写真●「Grants4Apps Tokyo」第1回の最終選考プレゼンの様子
[画像のクリックで拡大表示]
写真●「Grants4Apps Tokyo」第1回の最終選考プレゼンの様子

 東京都小平市にある公立昭和病院の秋葉春菜医師や多摩美術大学情報デザイン学科の吉橋昭夫准教授らのグループは、HIV検査で陽性反応があり、治療の必要がある人を支援するスマホアプリ「おくすりサポート」を提案した。飲んでいる薬や、副作用の状況などを、タッチ操作で通院患者が入力すると、そのデータを、支援団体が情報提供のきっかけにしたり、医師が診察時の判断に役立てたりすることができるようにする。

 遠隔診療プラットフォームの整備・運営を手掛けるIT企業、情報医療の原聖吾代表取締役はビッグデータの活用を提案した。慢性疾患を持ち、薬を継続的に飲む必要がある通院患者に対して、どんな指導をすれば、投薬を途中で止めないようにできるのかを、深層学習などを使って解析する。患者ごとにベストな指導方法を見極めるプランを示した。

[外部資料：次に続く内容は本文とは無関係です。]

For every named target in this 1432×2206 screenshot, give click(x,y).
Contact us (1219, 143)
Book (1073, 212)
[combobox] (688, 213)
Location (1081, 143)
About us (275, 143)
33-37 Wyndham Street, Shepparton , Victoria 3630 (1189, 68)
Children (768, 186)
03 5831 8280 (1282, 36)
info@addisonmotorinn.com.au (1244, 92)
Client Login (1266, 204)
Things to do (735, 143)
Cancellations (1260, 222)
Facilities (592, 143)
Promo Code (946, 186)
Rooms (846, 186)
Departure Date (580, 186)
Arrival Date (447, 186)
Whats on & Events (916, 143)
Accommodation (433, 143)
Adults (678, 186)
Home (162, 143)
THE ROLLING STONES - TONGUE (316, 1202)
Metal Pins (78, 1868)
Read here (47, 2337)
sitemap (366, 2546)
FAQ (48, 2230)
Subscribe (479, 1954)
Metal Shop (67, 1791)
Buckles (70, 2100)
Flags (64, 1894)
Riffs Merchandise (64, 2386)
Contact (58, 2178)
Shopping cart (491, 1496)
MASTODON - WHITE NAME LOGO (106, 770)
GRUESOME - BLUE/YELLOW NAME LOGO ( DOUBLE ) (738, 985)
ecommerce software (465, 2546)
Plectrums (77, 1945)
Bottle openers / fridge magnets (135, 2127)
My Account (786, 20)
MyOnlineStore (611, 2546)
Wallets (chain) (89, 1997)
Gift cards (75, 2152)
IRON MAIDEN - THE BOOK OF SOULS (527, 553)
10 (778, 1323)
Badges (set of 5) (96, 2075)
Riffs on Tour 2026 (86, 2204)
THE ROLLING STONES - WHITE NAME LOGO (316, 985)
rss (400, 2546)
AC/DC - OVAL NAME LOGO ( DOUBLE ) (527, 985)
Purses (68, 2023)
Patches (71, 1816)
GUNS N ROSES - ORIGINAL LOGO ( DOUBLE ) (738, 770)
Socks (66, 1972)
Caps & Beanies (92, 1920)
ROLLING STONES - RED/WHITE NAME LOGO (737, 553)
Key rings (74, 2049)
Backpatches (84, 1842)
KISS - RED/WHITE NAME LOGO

 慶応義塾大学医学部循環器内科医師の木村雄弘医学博士が提案したのは、「飲み忘れゼロ!プロジェクト」だ。自らが“システムインテグレータ”として、医療業界とIT業界の橋渡し役を担当し、どんな年齢層の患者に対しても、薬の飲み忘れを防ぐITの開発を、2017年をメドに目指す計画を紹介した。3グループのプレゼンを聞いたバイエル薬品の幹部による最終選考の結果、木村医学博士のプランに最優秀賞が贈られた。